Our current understanding of humanity and world society, as well as the law that holds them together is produced by this process – with indigenous understandings of the human and the world erased by these processes. Race and gender, as we understand these concepts contemporarily, emerge at this point. Race emerges by the creation of a class of normative humans marked ‘white’, this classification, according to de Sousa Santos in his book, is contingent on the inferior class of a varied assortment of non-human/subhuman beings who are presented with the futile hope of inclusion into normative extra-humanity. Oyěwùmí, in her book, argues that gender emerges in a similar fashion, by negating epistemologies of gender as they existed (or did not exist) in non-European cultures.

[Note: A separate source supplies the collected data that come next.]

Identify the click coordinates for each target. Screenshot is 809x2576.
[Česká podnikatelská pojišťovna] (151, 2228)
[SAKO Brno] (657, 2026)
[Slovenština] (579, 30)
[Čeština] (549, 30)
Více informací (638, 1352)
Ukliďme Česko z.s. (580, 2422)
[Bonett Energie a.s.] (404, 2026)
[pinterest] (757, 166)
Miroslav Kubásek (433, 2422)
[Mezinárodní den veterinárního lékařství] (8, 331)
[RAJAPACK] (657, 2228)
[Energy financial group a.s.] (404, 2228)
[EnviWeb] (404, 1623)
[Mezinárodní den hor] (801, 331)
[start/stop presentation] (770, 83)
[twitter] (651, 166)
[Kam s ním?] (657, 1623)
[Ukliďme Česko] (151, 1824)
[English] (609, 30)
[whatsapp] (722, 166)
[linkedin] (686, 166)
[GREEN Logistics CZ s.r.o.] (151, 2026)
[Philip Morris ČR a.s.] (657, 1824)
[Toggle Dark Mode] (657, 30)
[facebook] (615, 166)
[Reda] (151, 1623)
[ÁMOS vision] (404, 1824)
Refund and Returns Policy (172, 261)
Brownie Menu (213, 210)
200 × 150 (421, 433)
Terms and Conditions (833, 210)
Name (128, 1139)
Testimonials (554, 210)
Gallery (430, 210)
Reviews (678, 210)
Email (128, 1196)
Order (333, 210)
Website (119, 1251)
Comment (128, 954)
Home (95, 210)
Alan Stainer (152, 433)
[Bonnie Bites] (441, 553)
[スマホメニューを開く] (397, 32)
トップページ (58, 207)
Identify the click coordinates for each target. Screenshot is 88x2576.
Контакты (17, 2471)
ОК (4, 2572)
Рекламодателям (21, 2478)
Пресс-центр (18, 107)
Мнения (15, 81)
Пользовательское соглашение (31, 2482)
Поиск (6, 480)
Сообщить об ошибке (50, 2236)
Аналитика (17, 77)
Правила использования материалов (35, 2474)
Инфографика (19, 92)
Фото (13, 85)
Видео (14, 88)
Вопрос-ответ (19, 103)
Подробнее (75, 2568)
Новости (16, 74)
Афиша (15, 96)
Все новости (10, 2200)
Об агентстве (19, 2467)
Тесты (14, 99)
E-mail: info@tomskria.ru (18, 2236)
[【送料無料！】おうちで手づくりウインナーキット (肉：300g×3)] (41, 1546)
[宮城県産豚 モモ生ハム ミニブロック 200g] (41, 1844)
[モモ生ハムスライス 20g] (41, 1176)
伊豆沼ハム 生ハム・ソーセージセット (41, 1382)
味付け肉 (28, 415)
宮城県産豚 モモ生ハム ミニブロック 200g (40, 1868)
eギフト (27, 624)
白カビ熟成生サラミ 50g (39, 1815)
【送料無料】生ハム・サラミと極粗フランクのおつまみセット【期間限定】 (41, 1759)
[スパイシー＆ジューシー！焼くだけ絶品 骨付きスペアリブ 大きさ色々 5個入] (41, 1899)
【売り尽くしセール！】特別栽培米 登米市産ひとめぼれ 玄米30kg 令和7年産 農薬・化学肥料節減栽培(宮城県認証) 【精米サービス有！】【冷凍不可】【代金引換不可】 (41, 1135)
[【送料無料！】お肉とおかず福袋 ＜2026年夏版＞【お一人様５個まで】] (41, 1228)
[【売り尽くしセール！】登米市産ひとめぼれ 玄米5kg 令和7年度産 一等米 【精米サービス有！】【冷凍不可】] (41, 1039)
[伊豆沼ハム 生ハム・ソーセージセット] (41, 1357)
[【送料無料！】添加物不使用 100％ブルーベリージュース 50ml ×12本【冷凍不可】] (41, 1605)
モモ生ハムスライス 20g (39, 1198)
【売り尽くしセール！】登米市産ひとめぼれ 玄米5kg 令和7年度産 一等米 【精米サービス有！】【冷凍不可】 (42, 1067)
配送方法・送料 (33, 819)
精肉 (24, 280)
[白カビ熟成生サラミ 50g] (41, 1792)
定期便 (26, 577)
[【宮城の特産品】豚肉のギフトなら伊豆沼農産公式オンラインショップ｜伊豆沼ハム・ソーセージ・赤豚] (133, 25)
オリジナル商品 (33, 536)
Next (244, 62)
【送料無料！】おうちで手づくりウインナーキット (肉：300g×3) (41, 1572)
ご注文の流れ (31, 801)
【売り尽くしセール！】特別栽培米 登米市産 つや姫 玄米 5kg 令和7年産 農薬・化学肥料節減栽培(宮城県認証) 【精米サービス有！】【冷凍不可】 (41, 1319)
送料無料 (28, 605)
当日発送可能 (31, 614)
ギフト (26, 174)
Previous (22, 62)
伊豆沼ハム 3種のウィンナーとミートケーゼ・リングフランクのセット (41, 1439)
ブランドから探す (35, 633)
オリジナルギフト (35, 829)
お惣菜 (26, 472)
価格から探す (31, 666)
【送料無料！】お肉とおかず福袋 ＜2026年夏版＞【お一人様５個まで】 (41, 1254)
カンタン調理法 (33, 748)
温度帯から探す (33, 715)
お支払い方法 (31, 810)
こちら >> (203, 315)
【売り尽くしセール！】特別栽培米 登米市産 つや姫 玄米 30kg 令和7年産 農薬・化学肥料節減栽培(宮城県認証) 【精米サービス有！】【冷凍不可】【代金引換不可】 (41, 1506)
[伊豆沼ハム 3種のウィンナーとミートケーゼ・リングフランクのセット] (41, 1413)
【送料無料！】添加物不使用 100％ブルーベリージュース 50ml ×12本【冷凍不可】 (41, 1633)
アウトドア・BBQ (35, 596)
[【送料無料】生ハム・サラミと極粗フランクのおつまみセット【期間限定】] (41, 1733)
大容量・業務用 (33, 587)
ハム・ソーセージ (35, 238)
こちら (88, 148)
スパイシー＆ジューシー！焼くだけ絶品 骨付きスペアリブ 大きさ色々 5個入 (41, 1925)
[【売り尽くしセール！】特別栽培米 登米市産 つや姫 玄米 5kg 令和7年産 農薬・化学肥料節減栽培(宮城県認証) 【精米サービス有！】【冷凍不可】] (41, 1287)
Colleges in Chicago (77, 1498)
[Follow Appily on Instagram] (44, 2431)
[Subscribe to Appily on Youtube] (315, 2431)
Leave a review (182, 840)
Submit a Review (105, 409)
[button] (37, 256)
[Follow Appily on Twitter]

The foregoing process premised extraction on the creation of a hierarchy of humanity that required the intensification, utilisation and universalisation of gender and racial categories that, according to Saini, already existed in Western thought.

Decolonial Thought

Thus, to apply decolonising thought to law is to interrogate not just the content of the law, but the nature of law itself and its underlying replicating code. Decolonial thought within legal education asks us to think differently about how we understand humanity and how we relate to the earth and to each other. Decolonial thought asks us to imagine and bring about, worlds otherwise, so that we may not destroy each other…. so we may not destroy the world.

Law and Coloniality: An entangled history Image 2 Environmental devastation – forest fire

References:

de Sousa Santos, Boaventura. Epistemologies of the South: Justice against epistemicide. Routledge, 2015.

Douzinas, Costas. The end of human rights: Critical thought at the turn of the century. Bloomsbury Publishing, 2000.

Fanon, Frantz. The wretched of the earth. Grove/Atlantic, Inc., 2007.

Grear, Anna. “Deconstructing anthropos: A critical legal reflection on ‘anthropocentric’ law and anthropocene ‘humanity’.” Law and Critique 26, no. 3 (2015): 225-249.

Oyěwùmí, Oyèrónkẹ́. The invention of women: Making an African sense of western gender discourses. U of Minnesota Press, 1997.

Saini, Angela. Superior: the return of race science. Beacon Press, 2019.